Ordine di lavoro A
Ricopia parola per parola il passo dell'articolo sul derby Inter-Milan che comincia con le parole "di Matteo Pifferi, @Pifferii" e si ferma dopo "da 0-2 a 3-2.".
Ordine di lavoro B
Riprendi l'articolo sul derby Inter-Milan e la storia d'Italia, scrivendo il seguito dopo l'ultima frase riportata.

Estratto
Dalle guerre Mondiali allo spread: gli Inter-Milan che hanno segnato la storia dell’Italia intera

Dalle guerre Mondiali allo spread: gli Inter-Milan che hanno segnato la storia dell’Italia intera

Sguardo nella storia del nostro Paese

di Matteo Pifferi, @Pifferii

“Il derby di Milano non è soltanto una partita di pallone, ma molto di più. I dribbling, i tiri, i gol sono lo specchio della vita di un’intera nazione. La nostra: l’Italia. Ciò che accade a San Siro, e prima ancora sugli altri prati di Milano, è sempre il riflesso di quello che avviene nel Paese. La storia scende in campo e gioca la sua partita”, apre così la Gazzetta dello Sport che presenta il derby Inter-Milan come matrice sociale e storica dell’Italia intera. Dai giocatori di Inter e Milan che partono per la guerra del 1915-1918 salvo non tornare più come Erminio Brevedan e l’interista Virgilio Fossati fino al derby del ’40, vinto dall’Inter poco prima dell’entrata dell’Italia nella seconda guerra Mondiale, passando per il derby del 2 giugno 1946 – giorno della proclamazione della Repubblica – con vittoria finale rossonera in rimonta da 0-2 a 3-2.

ANNI SESSANTA – Indimenticabile il passaggio degli anni sessanta: “Il Milan di Rocco e l’Inter di Herrera sono padroni del mondo. E, curiosamente, è proprio dopo un infuocato derby che, in anticipo di almeno due anni, si parla di contestazione e di lotta al potere costituito. E’ il 20 novembre 1966, i capelloni del Sessantotto devono ancora finire di leggere i testi di Marcuse e di Sartre, ma l’aria di ribellione comincia a soffiare. Gianni Rivera se ne fa interprete. Il Milan perde quella sfida (0-1): il gol dei nerazzurri scatena le proteste dei rossoneri, l’arbitro Lo Bello dice che tutto è regolare. Rivera dichiara: «Se finisse sui giornali ciò che penso, sarei squalificato a vita. Certe situazioni alla lunga ti fanno venir voglia di piantarla con il calcio». E’ un attacco frontale al Palazzo del calcio. Ci si schiera. In base al tifo, ma anche a seconda dell’appartenenza politica: gli italiani conservatori stanno dalla parte di Mazzola e dei nerazzurri, mentre i ribelli scelgono la bandiera di Rivera“, scrive La Gazzetta dello Sport che sottolinea come, nel “catino di San Siro” tutto entri.

Record di dati

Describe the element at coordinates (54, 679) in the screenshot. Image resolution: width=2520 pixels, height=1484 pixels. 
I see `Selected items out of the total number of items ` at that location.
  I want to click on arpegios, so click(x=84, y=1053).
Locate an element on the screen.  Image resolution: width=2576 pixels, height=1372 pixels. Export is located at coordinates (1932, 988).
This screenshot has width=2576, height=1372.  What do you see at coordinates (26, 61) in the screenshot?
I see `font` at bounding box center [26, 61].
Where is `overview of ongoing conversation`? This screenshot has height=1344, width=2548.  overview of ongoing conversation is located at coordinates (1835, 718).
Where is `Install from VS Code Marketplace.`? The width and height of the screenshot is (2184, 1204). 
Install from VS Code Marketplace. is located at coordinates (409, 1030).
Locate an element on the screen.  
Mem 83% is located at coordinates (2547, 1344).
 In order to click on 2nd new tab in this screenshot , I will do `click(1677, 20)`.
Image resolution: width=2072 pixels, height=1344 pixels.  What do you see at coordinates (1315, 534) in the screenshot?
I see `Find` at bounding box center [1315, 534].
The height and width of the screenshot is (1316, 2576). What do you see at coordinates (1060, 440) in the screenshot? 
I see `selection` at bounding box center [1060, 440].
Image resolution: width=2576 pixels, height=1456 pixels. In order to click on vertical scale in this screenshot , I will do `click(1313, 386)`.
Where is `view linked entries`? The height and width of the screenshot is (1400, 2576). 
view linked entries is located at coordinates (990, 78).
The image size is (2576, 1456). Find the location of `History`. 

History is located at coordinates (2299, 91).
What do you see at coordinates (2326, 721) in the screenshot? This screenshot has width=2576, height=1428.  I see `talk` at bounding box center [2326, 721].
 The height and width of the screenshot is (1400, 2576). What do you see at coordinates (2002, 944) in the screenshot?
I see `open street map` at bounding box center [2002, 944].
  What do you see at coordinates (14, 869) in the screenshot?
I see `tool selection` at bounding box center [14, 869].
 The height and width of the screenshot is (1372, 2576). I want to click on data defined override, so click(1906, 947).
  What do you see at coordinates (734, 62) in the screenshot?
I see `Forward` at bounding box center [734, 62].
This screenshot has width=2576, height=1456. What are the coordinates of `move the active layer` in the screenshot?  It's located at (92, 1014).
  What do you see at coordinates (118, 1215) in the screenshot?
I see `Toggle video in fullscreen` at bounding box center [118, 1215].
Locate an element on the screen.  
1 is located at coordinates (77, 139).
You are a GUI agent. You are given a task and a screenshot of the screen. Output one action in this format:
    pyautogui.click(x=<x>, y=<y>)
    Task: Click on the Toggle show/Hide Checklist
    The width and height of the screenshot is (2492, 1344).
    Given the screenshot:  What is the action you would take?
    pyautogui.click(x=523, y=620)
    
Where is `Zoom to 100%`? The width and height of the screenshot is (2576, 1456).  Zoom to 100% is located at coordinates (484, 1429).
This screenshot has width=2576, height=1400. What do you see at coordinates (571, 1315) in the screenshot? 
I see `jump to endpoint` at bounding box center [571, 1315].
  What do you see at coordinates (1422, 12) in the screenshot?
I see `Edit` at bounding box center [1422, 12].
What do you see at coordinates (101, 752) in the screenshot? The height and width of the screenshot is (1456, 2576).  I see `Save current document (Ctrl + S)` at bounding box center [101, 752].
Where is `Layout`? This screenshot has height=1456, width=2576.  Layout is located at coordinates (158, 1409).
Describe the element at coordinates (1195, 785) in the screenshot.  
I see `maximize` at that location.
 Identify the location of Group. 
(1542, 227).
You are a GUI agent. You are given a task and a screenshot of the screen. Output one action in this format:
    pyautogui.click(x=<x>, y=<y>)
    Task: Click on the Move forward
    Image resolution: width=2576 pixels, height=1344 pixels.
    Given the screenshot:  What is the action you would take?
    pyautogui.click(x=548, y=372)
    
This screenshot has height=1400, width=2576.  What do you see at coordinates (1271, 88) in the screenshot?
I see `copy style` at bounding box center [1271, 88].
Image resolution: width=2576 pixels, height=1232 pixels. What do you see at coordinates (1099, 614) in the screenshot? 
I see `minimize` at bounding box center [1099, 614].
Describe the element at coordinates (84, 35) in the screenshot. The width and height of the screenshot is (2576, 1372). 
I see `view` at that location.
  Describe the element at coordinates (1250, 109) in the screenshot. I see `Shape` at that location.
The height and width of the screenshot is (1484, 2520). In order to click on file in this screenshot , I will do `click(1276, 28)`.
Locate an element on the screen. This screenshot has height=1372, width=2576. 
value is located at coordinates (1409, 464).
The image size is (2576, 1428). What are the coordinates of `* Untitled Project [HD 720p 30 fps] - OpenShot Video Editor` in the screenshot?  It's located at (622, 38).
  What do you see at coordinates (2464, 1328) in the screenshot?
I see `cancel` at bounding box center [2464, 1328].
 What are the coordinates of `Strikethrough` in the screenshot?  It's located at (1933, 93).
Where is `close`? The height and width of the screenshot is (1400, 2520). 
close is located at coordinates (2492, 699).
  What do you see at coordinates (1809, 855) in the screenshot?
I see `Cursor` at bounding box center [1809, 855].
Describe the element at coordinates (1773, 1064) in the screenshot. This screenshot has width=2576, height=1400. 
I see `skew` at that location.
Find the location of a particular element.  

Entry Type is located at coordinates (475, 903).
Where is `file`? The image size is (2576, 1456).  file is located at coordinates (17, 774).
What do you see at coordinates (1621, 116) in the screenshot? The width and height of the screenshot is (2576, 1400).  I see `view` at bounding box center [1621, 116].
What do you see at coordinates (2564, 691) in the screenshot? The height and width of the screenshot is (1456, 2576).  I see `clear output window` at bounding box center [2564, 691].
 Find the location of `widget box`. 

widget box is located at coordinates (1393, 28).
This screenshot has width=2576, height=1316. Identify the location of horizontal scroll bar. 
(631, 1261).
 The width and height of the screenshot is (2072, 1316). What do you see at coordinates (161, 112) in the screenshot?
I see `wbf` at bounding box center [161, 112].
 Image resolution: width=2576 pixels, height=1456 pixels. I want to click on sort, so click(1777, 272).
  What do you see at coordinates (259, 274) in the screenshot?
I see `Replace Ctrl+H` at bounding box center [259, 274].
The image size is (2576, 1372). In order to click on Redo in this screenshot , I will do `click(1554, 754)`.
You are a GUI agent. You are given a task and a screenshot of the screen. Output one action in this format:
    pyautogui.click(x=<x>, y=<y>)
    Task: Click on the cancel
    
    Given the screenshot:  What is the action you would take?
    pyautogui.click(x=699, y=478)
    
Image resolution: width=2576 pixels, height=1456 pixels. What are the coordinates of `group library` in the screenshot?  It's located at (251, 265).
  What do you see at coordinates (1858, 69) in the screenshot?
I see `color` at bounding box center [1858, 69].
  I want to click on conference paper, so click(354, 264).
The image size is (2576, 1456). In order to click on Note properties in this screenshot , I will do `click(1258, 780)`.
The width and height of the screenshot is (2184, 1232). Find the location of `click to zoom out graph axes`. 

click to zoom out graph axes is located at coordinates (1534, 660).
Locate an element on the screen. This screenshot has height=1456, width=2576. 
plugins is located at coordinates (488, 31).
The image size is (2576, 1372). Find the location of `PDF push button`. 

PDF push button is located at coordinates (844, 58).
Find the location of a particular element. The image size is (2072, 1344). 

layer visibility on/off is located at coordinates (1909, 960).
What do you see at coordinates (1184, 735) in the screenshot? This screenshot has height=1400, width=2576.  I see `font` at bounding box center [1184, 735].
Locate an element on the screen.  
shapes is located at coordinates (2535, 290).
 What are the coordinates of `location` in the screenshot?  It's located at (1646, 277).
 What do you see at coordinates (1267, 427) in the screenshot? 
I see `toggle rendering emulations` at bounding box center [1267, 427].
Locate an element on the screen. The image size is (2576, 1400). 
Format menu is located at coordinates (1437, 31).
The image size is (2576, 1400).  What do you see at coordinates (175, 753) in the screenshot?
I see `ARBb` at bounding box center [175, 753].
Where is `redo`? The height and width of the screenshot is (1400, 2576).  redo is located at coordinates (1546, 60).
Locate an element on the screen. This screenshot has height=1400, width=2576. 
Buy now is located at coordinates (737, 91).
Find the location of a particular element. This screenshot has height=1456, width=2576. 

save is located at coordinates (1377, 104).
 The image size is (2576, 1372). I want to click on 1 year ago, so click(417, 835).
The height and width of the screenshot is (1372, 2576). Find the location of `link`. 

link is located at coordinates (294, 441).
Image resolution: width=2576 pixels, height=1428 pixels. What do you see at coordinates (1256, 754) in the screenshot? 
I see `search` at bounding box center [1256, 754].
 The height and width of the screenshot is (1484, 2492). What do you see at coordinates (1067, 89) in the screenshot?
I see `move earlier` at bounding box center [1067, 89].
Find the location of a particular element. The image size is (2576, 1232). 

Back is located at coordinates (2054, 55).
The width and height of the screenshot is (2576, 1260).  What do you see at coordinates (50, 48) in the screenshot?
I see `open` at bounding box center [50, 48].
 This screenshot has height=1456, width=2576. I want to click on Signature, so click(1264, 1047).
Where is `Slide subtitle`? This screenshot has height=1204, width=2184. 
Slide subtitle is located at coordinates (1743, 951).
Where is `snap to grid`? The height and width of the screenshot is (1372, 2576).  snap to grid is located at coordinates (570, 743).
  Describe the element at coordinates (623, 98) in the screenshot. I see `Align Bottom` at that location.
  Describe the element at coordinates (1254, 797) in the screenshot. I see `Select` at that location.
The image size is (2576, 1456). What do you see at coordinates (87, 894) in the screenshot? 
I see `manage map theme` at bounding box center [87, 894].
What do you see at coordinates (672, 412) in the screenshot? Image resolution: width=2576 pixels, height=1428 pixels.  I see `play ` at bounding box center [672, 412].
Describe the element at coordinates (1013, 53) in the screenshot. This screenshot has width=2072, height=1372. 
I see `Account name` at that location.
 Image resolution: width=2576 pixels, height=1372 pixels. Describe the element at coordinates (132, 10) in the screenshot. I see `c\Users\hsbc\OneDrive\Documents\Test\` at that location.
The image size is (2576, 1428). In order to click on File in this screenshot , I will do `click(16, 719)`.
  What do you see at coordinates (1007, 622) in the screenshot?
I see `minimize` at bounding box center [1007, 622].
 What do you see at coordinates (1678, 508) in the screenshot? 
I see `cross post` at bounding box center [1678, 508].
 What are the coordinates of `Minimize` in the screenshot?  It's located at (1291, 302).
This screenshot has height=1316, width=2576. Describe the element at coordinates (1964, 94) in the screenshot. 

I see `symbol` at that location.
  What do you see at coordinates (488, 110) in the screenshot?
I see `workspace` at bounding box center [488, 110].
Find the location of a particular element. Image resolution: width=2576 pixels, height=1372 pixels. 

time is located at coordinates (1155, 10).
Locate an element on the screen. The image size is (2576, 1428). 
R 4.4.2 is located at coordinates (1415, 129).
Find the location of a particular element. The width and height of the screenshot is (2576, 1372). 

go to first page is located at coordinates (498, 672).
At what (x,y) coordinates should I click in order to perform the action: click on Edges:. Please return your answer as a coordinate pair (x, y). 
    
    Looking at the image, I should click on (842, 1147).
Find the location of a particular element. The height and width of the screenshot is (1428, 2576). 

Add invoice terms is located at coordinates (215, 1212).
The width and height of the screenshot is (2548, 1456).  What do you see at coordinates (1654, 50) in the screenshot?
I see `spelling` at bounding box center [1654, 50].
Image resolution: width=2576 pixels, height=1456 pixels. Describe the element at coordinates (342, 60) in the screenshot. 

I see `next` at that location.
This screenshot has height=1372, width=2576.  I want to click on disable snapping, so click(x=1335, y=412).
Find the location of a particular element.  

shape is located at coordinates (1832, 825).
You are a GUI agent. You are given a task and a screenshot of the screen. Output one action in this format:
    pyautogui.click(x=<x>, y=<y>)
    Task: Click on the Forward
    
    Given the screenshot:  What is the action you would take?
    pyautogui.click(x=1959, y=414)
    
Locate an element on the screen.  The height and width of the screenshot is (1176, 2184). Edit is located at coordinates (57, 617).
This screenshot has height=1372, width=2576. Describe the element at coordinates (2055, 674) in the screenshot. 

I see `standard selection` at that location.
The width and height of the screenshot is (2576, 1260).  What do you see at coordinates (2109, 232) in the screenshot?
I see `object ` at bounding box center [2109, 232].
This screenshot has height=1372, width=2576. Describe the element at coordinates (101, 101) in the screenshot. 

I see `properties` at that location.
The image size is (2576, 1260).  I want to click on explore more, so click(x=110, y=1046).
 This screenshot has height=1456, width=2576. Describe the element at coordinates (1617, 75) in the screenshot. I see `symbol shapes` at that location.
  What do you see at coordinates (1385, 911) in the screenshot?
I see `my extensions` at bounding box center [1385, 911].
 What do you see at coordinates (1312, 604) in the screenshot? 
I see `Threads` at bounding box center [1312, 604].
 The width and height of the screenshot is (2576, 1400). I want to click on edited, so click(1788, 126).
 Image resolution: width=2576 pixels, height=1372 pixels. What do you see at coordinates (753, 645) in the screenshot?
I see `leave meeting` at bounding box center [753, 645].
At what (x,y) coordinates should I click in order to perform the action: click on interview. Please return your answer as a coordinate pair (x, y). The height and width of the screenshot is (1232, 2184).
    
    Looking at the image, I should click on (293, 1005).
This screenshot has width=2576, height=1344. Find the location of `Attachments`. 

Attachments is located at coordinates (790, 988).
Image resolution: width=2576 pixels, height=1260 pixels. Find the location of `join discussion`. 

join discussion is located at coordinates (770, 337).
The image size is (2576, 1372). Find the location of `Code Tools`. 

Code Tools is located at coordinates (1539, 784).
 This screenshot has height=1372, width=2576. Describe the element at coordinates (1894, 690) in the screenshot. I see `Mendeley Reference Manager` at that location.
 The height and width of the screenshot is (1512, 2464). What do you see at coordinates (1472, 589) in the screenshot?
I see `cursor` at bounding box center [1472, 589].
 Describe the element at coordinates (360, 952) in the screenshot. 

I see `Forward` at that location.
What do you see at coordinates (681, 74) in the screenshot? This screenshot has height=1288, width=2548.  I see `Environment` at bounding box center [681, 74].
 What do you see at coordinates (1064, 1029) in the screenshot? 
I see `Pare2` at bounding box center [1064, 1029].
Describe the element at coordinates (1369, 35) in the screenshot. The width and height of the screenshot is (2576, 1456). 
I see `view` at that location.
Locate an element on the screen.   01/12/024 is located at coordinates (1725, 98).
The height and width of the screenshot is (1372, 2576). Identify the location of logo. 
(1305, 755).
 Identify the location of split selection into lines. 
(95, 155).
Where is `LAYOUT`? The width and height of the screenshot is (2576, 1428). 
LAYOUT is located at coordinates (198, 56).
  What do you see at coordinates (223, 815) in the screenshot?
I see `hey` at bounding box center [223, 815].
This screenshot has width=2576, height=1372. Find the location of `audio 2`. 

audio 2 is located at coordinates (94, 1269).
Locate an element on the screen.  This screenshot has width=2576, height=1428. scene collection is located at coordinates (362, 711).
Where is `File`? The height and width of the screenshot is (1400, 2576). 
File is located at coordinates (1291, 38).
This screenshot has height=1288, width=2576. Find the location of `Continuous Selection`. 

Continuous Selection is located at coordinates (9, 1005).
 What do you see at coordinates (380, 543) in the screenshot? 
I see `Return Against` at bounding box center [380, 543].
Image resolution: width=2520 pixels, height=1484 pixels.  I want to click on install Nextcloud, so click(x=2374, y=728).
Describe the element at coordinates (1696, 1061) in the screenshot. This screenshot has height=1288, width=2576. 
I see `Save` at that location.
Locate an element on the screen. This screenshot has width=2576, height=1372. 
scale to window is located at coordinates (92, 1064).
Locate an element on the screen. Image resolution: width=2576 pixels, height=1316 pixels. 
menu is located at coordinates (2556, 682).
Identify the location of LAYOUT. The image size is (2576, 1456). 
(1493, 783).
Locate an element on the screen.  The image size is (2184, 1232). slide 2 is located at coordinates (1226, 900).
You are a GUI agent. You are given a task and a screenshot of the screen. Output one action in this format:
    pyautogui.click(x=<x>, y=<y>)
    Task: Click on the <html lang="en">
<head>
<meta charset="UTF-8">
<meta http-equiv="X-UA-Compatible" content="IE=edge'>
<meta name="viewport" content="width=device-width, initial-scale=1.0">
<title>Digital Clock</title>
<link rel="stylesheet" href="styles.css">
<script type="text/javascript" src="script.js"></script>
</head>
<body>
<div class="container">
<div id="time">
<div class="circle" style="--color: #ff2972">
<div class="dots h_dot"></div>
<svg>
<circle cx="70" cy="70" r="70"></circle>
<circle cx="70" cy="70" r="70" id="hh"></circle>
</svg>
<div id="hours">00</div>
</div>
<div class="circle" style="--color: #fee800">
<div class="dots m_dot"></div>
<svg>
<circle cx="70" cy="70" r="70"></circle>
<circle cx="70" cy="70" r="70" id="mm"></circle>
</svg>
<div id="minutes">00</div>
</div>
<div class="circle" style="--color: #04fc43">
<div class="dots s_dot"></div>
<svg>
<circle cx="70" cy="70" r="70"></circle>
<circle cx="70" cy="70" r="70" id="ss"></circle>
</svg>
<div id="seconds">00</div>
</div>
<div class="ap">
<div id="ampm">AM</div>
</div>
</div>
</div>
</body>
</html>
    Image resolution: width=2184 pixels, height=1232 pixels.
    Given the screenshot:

Risposta esercizio A
di Matteo Pifferi, @Pifferii

“Il derby di Milano non è soltanto una partita di pallone, ma molto di più. I dribbling, i tiri, i gol sono lo specchio della vita di un’intera nazione. La nostra: l’Italia. Ciò che accade a San Siro, e prima ancora sugli altri prati di Milano, è sempre il riflesso di quello che avviene nel Paese. La storia scende in campo e gioca la sua partita”, apre così la Gazzetta dello Sport che presenta il derby Inter-Milan come matrice sociale e storica dell’Italia intera. Dai giocatori di Inter e Milan che partono per la guerra del 1915-1918 salvo non tornare più come Erminio Brevedan e l’interista Virgilio Fossati fino al derby del ’40, vinto dall’Inter poco prima dell’entrata dell’Italia nella seconda guerra Mondiale, passando per il derby del 2 giugno 1946 – giorno della proclamazione della Repubblica – con vittoria finale rossonera in rimonta da 0-2 a 3-2.

Risposta esercizio B
 

PROTESTE E SPREAD – Contestazione studentesca, proteste operaie e anche terrorismo: i derby hanno segnato la storia dell’Italia come nel caso di Tangentopoli, con l’arresto di Chiesa, seguito a breve dal derby vinto 1-0 dal Milan con gol di Massaro. Ultimo, ma non per importanza, è del 15 gennaio 2012: tre giorni prima, lo spread è a quota 531 e la tensione è altissima. Milito regala una gioia ai nerazzurri, nei giorni e nei mesi successivi la situazione economica si assesta (non a causa di quel gol, sia chiaro), ma non si può certo cantar vittoria. Tant’è vero che la parola «spread» non è ancora uscita dal vocabolario degli italiani, e chissà mai se ne uscirà.